最讽刺的是,当初申请庇护时哭诉宗教压迫的人,如今却要求德国实行伊斯兰教法。柏林新克尔恩区的阿拉伯裔男性中,30%都有伊斯兰教法认可的多重婚姻,他们利用德国福利制度,让政府养活自己的多个家庭。德国司法部早就明确表示一夫多妻制违法,但由于宗教婚姻缺乏统一登记机制,加上“白左”政客担心引发争议,这些现象一直难以治理。
默克尔当年的政策,本想展现德国的大国担当,却没想到留下了巨大的后遗症。2015年至今,德国难民总数从75万飙升到330万,而难民的就业率只有69.6%,比德国公民低10个百分点。大量财政资金被用于难民安置,普通德国人的生活却受到影响,退休老人捡瓶子换钱,而难民家庭能坐享高额津贴,这种反差让民众怨气越来越重。
如今的德国早已没了当年的“欢迎文化”。默克尔卸任后,继任者默茨多次表示要遣返叙利亚难民,称“内战已经结束,他们没有理由继续滞留”。德国内政部也收紧政策,延长边境管制,加快遣返犯罪难民。但遣返之路并不顺利,95万在德叙利亚人中,只有920人收到驱逐令,上半年自愿回国的也只有1000人。
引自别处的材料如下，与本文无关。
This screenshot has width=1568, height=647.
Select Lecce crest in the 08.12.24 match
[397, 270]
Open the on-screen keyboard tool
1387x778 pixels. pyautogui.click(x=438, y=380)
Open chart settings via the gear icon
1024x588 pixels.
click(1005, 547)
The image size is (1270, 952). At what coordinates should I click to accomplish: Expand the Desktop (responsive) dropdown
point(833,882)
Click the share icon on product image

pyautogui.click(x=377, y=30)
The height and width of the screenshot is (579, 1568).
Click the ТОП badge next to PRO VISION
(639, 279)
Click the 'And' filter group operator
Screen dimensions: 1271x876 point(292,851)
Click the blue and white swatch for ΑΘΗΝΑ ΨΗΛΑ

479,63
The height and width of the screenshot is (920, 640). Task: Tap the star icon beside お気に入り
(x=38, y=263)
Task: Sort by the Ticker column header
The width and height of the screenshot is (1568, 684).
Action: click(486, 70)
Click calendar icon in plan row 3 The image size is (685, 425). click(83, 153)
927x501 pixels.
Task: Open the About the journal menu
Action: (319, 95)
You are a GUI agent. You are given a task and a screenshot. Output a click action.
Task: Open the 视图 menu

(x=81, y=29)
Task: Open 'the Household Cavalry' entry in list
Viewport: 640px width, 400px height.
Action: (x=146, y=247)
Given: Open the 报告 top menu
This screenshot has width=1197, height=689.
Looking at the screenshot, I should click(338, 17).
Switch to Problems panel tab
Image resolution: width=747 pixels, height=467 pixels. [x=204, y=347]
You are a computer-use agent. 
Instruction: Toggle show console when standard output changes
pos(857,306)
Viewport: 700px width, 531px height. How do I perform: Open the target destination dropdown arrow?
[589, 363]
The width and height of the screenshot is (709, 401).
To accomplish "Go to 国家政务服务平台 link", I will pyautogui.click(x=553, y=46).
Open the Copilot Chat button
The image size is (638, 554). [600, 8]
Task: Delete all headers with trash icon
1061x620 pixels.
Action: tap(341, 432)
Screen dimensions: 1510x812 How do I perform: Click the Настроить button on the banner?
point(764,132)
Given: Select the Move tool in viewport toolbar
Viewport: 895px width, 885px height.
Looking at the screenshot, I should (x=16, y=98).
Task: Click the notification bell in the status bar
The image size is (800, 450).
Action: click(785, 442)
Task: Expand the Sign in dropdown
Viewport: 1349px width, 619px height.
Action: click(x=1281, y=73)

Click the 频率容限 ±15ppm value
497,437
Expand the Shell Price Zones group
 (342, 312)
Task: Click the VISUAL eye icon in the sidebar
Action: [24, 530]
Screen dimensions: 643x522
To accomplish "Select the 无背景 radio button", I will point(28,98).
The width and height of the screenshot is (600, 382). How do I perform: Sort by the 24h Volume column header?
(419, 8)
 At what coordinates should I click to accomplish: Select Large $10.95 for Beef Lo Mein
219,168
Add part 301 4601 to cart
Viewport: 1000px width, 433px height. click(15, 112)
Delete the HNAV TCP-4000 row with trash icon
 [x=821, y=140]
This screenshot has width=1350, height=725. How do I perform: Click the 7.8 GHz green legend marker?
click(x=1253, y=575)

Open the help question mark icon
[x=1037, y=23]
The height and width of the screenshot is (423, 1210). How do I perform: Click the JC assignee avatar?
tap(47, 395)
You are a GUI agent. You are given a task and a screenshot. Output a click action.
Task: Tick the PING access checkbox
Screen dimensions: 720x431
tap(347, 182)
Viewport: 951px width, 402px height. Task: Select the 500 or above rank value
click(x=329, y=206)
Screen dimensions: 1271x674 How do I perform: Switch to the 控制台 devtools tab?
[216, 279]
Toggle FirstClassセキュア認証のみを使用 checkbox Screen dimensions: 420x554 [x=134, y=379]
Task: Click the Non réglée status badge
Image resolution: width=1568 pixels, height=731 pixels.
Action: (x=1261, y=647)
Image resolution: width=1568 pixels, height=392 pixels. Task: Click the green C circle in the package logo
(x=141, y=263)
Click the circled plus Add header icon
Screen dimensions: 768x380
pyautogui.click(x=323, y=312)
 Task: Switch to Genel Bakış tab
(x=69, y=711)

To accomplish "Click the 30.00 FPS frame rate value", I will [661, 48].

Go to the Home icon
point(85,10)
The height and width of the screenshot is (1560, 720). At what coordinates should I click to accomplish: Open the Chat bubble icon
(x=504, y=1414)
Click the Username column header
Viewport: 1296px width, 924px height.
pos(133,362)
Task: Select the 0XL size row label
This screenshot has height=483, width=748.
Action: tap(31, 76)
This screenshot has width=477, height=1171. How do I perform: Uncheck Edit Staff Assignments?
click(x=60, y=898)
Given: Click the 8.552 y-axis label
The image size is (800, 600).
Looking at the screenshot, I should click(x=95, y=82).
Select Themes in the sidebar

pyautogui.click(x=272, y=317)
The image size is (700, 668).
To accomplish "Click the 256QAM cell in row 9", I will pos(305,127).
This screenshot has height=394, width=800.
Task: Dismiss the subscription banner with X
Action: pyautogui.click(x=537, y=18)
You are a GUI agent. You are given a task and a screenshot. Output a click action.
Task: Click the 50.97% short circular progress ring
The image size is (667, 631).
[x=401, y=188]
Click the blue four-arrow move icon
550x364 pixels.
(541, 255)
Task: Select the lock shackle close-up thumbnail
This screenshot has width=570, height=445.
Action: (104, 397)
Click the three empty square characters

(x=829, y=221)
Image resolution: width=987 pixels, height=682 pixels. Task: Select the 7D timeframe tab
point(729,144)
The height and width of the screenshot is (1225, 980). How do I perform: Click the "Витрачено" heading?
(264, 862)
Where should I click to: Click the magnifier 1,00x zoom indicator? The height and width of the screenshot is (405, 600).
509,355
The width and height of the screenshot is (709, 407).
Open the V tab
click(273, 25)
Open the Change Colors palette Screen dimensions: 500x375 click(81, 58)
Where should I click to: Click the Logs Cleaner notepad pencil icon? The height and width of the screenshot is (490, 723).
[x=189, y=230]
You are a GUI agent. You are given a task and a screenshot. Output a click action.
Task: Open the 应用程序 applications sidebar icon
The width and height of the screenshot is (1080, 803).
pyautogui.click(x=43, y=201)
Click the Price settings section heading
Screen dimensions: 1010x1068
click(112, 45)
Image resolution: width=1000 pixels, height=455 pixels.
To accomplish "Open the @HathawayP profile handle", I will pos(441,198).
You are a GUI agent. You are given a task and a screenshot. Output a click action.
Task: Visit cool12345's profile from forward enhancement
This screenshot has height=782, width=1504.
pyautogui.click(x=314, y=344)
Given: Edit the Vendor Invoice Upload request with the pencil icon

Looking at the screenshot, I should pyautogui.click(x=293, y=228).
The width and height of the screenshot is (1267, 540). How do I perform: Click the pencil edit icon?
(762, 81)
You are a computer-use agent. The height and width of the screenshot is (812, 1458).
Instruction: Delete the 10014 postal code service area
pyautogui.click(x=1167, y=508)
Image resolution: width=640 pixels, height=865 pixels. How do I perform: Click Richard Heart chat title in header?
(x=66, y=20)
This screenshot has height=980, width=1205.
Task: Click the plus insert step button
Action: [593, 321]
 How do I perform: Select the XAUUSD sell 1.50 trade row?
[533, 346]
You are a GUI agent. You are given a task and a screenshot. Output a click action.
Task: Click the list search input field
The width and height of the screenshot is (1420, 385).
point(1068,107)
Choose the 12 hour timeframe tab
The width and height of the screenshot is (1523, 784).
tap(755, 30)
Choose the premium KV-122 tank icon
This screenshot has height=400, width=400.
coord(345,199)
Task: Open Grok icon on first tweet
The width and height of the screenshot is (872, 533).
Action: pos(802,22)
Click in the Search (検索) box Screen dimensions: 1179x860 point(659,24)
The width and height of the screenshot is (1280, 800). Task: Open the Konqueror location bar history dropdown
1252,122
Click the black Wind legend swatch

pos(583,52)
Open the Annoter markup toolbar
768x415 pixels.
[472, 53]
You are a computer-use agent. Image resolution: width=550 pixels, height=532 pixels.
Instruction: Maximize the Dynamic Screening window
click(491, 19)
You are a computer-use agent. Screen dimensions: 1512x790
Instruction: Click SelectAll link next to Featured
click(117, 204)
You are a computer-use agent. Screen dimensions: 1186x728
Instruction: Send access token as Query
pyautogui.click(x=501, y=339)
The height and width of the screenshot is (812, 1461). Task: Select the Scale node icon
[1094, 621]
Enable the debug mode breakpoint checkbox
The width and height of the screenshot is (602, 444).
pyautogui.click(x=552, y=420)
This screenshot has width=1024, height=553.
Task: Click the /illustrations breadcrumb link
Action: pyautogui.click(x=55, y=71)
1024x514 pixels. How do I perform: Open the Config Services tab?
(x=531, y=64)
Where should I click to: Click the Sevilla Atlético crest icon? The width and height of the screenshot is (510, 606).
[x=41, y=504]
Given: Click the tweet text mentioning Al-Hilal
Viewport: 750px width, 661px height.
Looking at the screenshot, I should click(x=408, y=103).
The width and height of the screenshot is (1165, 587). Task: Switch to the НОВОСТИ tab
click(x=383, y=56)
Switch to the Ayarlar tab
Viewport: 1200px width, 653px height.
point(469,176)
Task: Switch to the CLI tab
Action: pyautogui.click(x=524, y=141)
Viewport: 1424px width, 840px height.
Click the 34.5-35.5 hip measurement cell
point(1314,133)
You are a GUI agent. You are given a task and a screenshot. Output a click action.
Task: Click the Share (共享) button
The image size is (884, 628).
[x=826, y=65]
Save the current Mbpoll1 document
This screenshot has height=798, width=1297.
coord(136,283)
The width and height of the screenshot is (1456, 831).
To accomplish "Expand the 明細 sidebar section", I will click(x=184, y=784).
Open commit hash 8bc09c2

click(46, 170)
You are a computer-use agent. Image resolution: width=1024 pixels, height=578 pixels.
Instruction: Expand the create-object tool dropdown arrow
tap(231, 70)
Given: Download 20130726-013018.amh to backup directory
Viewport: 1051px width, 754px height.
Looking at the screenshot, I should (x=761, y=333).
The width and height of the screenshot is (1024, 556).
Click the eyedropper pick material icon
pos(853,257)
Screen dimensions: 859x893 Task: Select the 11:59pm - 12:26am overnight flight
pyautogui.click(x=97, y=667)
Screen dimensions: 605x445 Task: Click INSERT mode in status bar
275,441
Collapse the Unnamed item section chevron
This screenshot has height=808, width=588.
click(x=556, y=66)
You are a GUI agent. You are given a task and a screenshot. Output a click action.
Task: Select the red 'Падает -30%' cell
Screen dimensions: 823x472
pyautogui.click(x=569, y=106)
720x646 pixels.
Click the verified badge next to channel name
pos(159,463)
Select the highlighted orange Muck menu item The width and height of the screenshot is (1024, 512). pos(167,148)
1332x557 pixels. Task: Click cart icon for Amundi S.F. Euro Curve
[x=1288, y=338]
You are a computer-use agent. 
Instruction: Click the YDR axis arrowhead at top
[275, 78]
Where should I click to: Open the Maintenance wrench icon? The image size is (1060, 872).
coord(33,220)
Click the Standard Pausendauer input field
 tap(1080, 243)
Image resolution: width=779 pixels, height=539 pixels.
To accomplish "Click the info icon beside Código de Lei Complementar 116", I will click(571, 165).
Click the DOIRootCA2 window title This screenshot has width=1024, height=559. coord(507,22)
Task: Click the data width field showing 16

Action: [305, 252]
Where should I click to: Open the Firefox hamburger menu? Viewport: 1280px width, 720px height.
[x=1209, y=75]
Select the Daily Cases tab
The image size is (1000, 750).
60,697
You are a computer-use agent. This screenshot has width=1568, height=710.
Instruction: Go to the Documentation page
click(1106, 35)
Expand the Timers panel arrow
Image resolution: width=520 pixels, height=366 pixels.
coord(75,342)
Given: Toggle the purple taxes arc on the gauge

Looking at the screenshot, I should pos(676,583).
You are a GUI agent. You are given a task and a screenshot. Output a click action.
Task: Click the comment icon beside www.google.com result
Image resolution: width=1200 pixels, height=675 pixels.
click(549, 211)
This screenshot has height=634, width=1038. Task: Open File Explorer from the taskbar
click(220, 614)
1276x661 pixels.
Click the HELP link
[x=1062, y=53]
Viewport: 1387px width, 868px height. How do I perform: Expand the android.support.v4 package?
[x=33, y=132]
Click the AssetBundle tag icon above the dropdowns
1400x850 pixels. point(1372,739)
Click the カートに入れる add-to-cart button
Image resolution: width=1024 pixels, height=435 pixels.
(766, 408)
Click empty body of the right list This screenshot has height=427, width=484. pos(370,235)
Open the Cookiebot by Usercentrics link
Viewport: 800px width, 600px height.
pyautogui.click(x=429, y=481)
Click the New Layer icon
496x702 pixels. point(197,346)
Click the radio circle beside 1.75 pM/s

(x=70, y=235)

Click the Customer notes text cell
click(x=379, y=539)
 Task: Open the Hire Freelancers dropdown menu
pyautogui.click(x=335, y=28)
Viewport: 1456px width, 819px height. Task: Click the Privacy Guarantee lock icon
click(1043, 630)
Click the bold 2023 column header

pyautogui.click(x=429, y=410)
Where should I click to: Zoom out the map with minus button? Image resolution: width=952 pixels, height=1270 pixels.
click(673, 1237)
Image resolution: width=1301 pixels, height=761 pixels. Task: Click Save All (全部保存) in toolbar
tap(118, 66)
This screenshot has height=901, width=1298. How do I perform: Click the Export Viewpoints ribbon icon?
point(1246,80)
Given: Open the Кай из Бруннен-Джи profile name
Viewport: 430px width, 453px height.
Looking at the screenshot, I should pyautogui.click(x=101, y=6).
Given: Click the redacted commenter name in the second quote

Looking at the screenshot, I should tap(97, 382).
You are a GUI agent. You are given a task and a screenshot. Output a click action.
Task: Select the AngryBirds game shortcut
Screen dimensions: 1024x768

这些难民之所以不愿离开,核心原因就是德国的福利太诱人。不用工作就能拿到足够生活的津贴,住房、医疗、教育都有保障,甚至孩子越多补贴越高。反观叙利亚的重建情况,他们自然宁愿留在德国。更麻烦的是,德国选择党等极右翼政党借着民众的不满崛起,支持率飙升到26%,整个德国社会因难民问题撕裂成两大阵营。
当年默克尔政府为了快速接收难民,大幅降低了庇护申请的审核门槛,甚至不与叙利亚政府核对申请人背景,导致不少有刑事前科的人也混入其中。如今这些隐患集中爆发,游行示威、治安事件频发,德国不得不花更多精力去弥补当初的政策漏洞。新的欧盟移民公约即将生效,“边境快筛”和“责任分担”机制的出台,其实就是对当年德国开放政策的否定。
不知道默克尔看到现在的局面会怎么想。她当初或许真的相信,善意能换来融合,但现实却是文化冲突愈演愈烈。那些当初哭诉压迫的难民,如今成了德国社会秩序的挑战者;那些本想展现人道主义的政策,如今让德国背上了沉重的经济和社会包袱。
德国的例子其实也给其他国家提了个醒:难民安置从来不是简单的“接收”二字,没有完善的审核机制、融合政策和责任划分,善意只会变成滋生矛盾的温床。现在的德国,一边要应对极右翼崛起的政治压力,一边要解决百万难民的安置难题,而这一切的起点,都是2015年那个充满理想主义的决定。
默克尔是否后悔我们不得而知,但德国社会的转变已经给出了答案。从全民欢迎到收紧政策,从人道主义狂欢到直面现实困境,这十年的经历,或许会成为德国近代史上最深刻的一次教训。